LLMアプリケーションの作り方
LLMアプリケーションを作るには下図のように多くの工程があり、さまざまな技術やツールが必要です。これらはまとめてLLMOps(LLM Operations:大規模言語モデル運用)とも呼ばれています。
このドキュメントでは、LLMアプリケーション開発の全体像を把握するために、LLMOpsの内容とそれに対応するMDKの機能について概説します。
データ収集
深層学習モデルの開発はデータセットの収集から始まります。LLMのファインチューニングをするには特に、LLMに回答してほしい文体や情報を含むドキュメントを収集する必要があります。データ収集は本質的なタスクであり、作りたいモデルによって収集方法が大きく異なるのでMDKはデータ収集の機能自体は持っていません。

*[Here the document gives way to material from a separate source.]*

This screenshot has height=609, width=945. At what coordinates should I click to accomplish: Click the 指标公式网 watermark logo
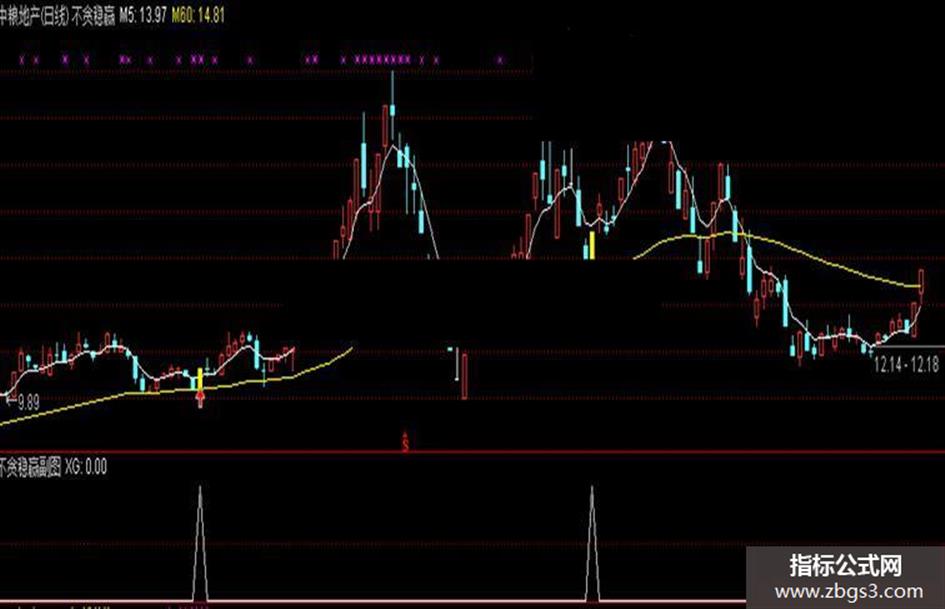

MDKの各機能を利用してLLMOpsの他の工程を高速化することで、ユーザーはデータ収集に注力することができます。
データクリーニング
データを集めただけではモデルの学習には使用できず、適切な前処理を行って学習可能なフォーマットに揃える必要があります。たとえばalpacaデータセットのような質問回答データはSFT(Supervised Fine-tuning)、あるいはhh-rlhfデータセットのような選好データはDPO(Direct Preference Optimization)という方式でそれぞれLLMに学習させることができます。MDKのdataset_converter
を利用すると、多様な入力フォーマットそれぞれに合わせた前処理が自動で実行されて、SFTやDPOに合わせたフォーマットで出力します。
データ評価
自動で作成したデータセットには、文法的な誤りや事実とは異なる情報が含まれている可能性があります。これらを完全に除去するのは手間がかかる作業ですが、MDKではdataset_evaluator
とmanual_dataset_evaluator
という2種類のモジュールを用いて自動あるいは手動でのデータセット評価を行うことができます。データ評価の結果が不十分である場合は、データ収集やデータクリーニングの手法を見直すことになります。
ファインチューニング
データクリーニングが完了すると、モデルの学習を実行することができます。学習には大規模な計算資源が必要で、効率的なハードウェアの利用が求められます。MDKではtrainer
がDeepSpeed ZeROとLoRAを用いたSFTに対応しており、効率的な学習を簡単に実行することができます。
プロンプトチューニング
信頼できるLLMアプリケーションを作るためにはモデル本体だけでは不十分であり、適切なプロンプトチューニングやRAGを適用する必要があります。MDKのlauncher
はプロンプトチューニングやRAGに適したアプリケーションを提供しています。
デプロイ
アプリケーションが完成すると、ウェブアプリケーションとしてデプロイすることができます。launcher
はvLLMを利用して構築されており、高い並列度でモデルを提供することができます。
モデル評価
LLMアプリケーションは評価指標が多岐にわたるため難易度の高いタスクの一つです。MDKではlauncher
を利用して複数モデルを同時に推論・比較することができ、定性的な判定をすることができます。また、model_evaluator
を利用して自動かつ定量的にモデルを評価することもできます。
フィードバック
アプリケーションの利用者から良い回答・悪い回答についてのフィードバックを収集することで、trainer
を使ってDPOで学習してモデルの質をさらに高めることができます。
パイプライン
各タスクは密接に関係しており、それぞれのタスクを自動化するためのパイプラインを利用することで効率的にモデルの学習をすることができます。MDKではpipeline
モジュールがそれぞれのタスクを連続して実行するパイプラインを提供しています。